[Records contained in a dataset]
• • • • • • •

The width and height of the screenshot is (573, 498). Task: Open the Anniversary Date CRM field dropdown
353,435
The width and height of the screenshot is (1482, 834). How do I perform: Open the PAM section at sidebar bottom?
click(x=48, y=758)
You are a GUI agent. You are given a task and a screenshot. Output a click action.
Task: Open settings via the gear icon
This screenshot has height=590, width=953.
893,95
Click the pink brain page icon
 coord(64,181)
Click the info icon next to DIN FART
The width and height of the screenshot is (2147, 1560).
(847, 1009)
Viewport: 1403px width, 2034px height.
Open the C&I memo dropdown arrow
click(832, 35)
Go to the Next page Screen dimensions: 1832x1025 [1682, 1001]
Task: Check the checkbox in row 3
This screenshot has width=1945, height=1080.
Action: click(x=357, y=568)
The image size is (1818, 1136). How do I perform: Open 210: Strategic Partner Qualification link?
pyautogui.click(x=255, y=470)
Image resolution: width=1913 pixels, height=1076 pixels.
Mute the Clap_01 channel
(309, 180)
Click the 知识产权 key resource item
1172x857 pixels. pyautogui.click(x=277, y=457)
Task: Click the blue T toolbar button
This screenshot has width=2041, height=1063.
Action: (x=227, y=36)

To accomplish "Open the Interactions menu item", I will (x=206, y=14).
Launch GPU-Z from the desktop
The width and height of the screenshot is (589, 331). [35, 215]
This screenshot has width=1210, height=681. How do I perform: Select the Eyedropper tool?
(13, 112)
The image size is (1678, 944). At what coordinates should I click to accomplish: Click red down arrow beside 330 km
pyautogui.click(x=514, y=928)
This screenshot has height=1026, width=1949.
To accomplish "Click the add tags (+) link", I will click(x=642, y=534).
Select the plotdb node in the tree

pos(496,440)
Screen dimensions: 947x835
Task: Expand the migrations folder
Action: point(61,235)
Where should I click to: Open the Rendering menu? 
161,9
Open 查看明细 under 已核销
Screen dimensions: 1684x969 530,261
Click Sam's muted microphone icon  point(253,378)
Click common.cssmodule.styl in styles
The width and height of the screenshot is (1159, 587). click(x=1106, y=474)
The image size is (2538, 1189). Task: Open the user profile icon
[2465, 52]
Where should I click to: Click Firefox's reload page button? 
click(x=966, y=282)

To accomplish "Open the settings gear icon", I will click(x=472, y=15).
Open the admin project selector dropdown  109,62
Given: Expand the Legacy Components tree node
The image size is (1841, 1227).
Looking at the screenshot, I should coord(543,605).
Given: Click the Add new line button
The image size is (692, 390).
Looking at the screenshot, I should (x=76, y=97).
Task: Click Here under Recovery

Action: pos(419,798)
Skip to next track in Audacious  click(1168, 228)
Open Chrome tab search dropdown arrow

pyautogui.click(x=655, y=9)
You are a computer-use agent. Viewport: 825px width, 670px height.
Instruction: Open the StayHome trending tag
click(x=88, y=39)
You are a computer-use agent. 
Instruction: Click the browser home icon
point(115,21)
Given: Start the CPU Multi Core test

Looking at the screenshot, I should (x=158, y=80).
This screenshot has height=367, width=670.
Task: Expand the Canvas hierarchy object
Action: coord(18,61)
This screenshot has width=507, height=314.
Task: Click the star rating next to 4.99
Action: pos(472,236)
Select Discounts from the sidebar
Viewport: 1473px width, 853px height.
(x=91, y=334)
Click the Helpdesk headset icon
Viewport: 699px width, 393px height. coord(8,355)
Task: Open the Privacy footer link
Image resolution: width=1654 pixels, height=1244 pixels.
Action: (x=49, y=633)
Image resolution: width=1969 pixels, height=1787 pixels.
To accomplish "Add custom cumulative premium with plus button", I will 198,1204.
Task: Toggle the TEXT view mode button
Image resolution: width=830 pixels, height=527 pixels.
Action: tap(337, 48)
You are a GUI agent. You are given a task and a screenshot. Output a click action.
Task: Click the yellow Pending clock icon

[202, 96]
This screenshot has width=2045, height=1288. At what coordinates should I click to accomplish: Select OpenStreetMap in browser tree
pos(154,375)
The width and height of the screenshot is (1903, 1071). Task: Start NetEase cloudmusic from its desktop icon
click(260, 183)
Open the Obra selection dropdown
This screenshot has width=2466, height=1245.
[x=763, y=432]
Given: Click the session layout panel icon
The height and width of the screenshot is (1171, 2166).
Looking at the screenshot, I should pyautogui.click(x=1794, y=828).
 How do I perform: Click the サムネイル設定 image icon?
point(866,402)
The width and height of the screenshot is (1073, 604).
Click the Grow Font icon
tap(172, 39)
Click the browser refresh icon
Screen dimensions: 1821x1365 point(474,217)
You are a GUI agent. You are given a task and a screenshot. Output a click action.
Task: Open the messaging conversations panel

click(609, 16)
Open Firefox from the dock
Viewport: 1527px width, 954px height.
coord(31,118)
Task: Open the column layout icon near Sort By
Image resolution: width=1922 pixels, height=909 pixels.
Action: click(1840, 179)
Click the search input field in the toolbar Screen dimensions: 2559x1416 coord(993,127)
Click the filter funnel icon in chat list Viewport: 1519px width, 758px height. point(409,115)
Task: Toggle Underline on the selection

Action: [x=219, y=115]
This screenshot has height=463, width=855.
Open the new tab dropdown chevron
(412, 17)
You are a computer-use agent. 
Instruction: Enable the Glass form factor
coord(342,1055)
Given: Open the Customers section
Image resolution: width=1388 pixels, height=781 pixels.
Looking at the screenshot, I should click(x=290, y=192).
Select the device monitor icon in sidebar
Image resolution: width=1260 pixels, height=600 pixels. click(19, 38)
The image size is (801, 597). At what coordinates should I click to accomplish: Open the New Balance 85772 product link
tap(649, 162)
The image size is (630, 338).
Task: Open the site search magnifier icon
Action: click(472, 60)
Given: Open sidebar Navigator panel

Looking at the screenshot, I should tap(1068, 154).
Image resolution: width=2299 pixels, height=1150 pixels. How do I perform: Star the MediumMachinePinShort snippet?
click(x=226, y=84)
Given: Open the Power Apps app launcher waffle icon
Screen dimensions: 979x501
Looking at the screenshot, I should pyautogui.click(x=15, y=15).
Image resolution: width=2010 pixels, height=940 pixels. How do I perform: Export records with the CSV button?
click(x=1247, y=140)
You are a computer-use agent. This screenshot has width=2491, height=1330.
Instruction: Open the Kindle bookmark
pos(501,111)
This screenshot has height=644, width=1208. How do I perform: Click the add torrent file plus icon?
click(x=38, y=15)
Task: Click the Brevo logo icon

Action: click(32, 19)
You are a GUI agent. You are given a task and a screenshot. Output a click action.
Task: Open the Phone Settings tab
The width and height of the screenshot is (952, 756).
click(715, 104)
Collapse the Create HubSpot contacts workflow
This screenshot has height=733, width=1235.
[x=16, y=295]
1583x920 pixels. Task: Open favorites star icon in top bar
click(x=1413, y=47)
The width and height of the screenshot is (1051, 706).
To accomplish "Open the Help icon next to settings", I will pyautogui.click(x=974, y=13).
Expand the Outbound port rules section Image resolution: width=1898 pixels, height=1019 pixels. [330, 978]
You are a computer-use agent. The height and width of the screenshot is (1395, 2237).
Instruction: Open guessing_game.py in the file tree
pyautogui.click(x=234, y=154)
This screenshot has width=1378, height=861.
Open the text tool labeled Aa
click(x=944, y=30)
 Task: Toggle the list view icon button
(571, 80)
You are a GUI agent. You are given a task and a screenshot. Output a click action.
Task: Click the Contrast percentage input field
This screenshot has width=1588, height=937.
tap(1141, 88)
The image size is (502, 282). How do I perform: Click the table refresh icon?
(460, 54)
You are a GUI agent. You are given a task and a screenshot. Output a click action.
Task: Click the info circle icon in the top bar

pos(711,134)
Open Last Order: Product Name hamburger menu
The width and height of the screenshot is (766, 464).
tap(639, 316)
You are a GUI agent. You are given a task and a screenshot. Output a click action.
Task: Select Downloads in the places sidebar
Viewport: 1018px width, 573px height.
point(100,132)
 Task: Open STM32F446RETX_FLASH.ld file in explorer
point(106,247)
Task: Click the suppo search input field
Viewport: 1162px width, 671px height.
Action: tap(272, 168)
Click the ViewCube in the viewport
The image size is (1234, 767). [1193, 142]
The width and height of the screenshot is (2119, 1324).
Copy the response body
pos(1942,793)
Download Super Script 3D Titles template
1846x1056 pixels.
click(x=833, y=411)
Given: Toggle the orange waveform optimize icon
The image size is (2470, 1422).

• • • • • • •

Using the entries above, give again exactly the lines from the line holding "Click the 知识产权 key resource item" through the line holding "This screenshot has height=1026, width=1949.". Include both end lines and nothing else.

Result of the task
Click the 知识产权 key resource item
1172x857 pixels. pyautogui.click(x=277, y=457)
Task: Click the blue T toolbar button
This screenshot has width=2041, height=1063.
Action: (x=227, y=36)

To accomplish "Open the Interactions menu item", I will (x=206, y=14).
Launch GPU-Z from the desktop
The width and height of the screenshot is (589, 331). [35, 215]
This screenshot has width=1210, height=681. How do I perform: Select the Eyedropper tool?
(13, 112)
The image size is (1678, 944). At what coordinates should I click to accomplish: Click red down arrow beside 330 km
pyautogui.click(x=514, y=928)
This screenshot has height=1026, width=1949.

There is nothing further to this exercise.